STATED PROBLEM
Put the records from the start through the line containing "Looking at the screenshot, I should [84, 287].", inclusive, into a two-column CSV with the columns request and answer. Give one row for each request, with each field quoted and line breaks replaced by spaces.

DATA FOR THIS TASK
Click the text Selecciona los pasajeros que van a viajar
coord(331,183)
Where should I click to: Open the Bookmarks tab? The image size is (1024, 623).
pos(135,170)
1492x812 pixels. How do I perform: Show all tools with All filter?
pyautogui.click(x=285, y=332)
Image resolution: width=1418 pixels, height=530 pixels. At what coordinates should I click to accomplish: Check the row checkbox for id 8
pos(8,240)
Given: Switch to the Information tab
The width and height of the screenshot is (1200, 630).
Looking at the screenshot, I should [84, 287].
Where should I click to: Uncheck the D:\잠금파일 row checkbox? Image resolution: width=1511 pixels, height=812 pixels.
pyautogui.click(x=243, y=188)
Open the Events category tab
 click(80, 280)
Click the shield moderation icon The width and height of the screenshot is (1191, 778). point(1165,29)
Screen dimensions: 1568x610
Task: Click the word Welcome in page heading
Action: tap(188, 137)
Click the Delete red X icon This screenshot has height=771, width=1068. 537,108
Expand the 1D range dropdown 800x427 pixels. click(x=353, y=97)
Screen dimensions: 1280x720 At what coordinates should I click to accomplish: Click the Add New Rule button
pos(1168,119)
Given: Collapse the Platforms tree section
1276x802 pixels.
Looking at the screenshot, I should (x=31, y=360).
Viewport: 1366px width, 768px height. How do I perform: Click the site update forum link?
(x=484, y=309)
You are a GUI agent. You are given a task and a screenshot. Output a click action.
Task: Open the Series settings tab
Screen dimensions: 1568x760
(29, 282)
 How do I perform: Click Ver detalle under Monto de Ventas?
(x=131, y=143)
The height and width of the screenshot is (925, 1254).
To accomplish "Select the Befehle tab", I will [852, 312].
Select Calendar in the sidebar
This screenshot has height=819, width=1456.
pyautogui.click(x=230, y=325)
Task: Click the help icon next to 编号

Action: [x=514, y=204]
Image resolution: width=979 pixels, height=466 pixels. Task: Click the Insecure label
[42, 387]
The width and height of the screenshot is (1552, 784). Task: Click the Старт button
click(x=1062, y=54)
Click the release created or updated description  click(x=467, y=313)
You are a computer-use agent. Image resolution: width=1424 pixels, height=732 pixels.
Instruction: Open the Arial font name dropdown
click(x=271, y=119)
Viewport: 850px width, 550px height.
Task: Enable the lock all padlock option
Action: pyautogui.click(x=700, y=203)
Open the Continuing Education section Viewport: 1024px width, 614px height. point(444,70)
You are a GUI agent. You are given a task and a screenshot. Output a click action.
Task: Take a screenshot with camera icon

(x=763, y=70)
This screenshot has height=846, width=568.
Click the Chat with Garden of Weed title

ANSWER TO THIS PROBLEM
request,answer
"Click the text Selecciona los pasajeros que van a viajar","coord(331,183)"
"Where should I click to: Open the Bookmarks tab? The image size is (1024, 623).","pos(135,170)"
"1492x812 pixels. How do I perform: Show all tools with All filter?","pyautogui.click(x=285, y=332)"
"Image resolution: width=1418 pixels, height=530 pixels. At what coordinates should I click to accomplish: Check the row checkbox for id 8","pos(8,240)"
"Given: Switch to the Information tab The width and height of the screenshot is (1200, 630).","Looking at the screenshot, I should [84, 287]."